The study showed that developing a list of specific WHO programmes working in drug distribution and supply would be possible. However, developing a complete inventory of the NGOs involved in drug distribution and supply would not be, since not all individual WHO programmes have an overview of the NGOs working in drug supply and distribution in their particular area.
In each of the countries studied it is anticipated that NGOs will become even more important in terms of drug supply and distribution, due to ongoing decentralization, demands from donors to increase NGO involvement in drug distribution and supply, and financial constraints. In all three countries, national drug distribution systems and NGO distribution systems are dependent on external funding. This situation could exacerbate competition between the different stakeholders involved in drug distribution and supply.
Specific recommendations for WHO programmes, WHO country offices and NGOs are outlined below.
Based on the study and conclusions, it is recommended that each WHO programme:
• establishes an evidence-based overview of the importance of NGOs in drug distribution and supply in its area of work;
• establishes a network overview of the NGOs with which it interacts, thereby creating transparency inside the programme and between programmes;
• develops an explicit policy on NGO collaboration including: guidelines for informal collaboration; information about what NGOs can expect from the programme; and a list of criteria that NGOs must meet in order to establish informal relations with the programme;
• establishes mechanisms to collect and document experiences of working with NGOs;
• addresses involvement of NGOs in country-level work as a part of programme policy;
• helps countries to establish overviews of the NGOs involved in drug distribution and supply at national level.
WHO country offices
It is recommended that the WHO country offices in the African region:
• establish policies on how to involve NGOs in drug distribution and supply;
• use WHO as a link between MoHs, national drug programmes and NGOs;
• support MoHs in involving NGOs in drug distribution and supply to a larger extent;
• establish mechanisms together with MoHs to collect and document experiences of working with NGOs.

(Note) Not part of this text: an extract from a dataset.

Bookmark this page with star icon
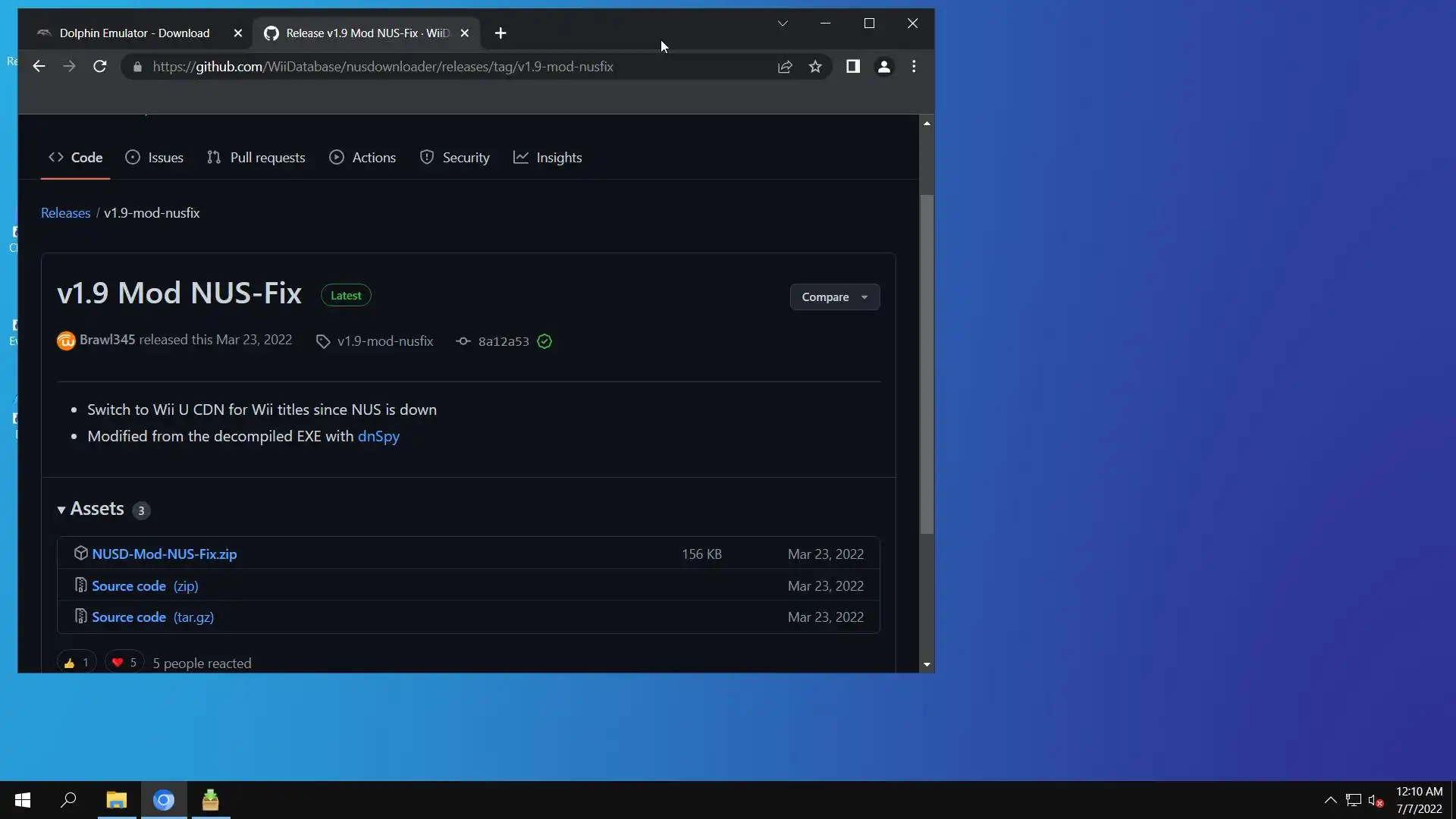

The NGOs in countries should:
• form coalitions of NGOs involved in drug distribution and supply in order to create partners for national drug programmes and WHO;
• define their role in drug distribution and supply.
Further research is recommended to:
• identify NGOs in Asia, Europe, South America and West Africa and initiate research on the work they undertake, for comparative purposes;
• analyse the experiences of other UN agencies concerning collaboration with NGOs in drug distribution and supply.